Response has already been committed

This is the first problem you will see as soon as you try to access the Flight Search Form. Carefully look at the stack trace. You will see that the problem lies in the class com.sun.faces.lifecycle.ViewHandlerImpl. This is a JSF-RI class implementing the ViewHandler interface.

Figure 2 demonstrated the role played by ViewHandler. This is the class that forwards the request to the next page. When forwarding the request, it does not check the status of the response before forwarding it -- this happens only when you use Tiles, because Tiles internally includes the JSP pages in the response and JSF-RI commits the response after the first forward and then tries to forward again to the next Tiles include JSP.

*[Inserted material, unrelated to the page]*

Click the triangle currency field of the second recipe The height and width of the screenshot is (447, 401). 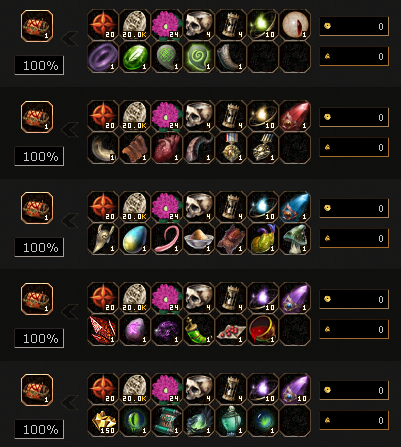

To fix this problem, you will have to create a custom ViewHandler implementation that will check the status of the response to determine whether it has been committed. If the response has not been committed, then the request is forwarded to the next page; otherwise, the request is included and the appropriate JSP is displayed. We will create a class called STFViewHandlerImpl that implements the ViewHandler interface and implements the required method renderView(). Listing 8 shows the renderView() method in STFViewHandlerImpl:

RequestDispatcher rd = null;
Tree tree = context.getTree();
String requestURI = context.getTree().getTreeId();
rd = request.getRequestDispatcher(requestURI);

/** If the response is committed, include the resource **/
if( !response.isCommitted() ) {
   rd.forward(request, context.getServletResponse());
}
else {
   rd.include(request, context.getServletResponse());
}
			

Now that you have implemented your own ViewHandler, how do you notify the JSF-RI to use your ViewHandler instead of the default implementation? To answer this question, you have to understand the workings of FacesServlet.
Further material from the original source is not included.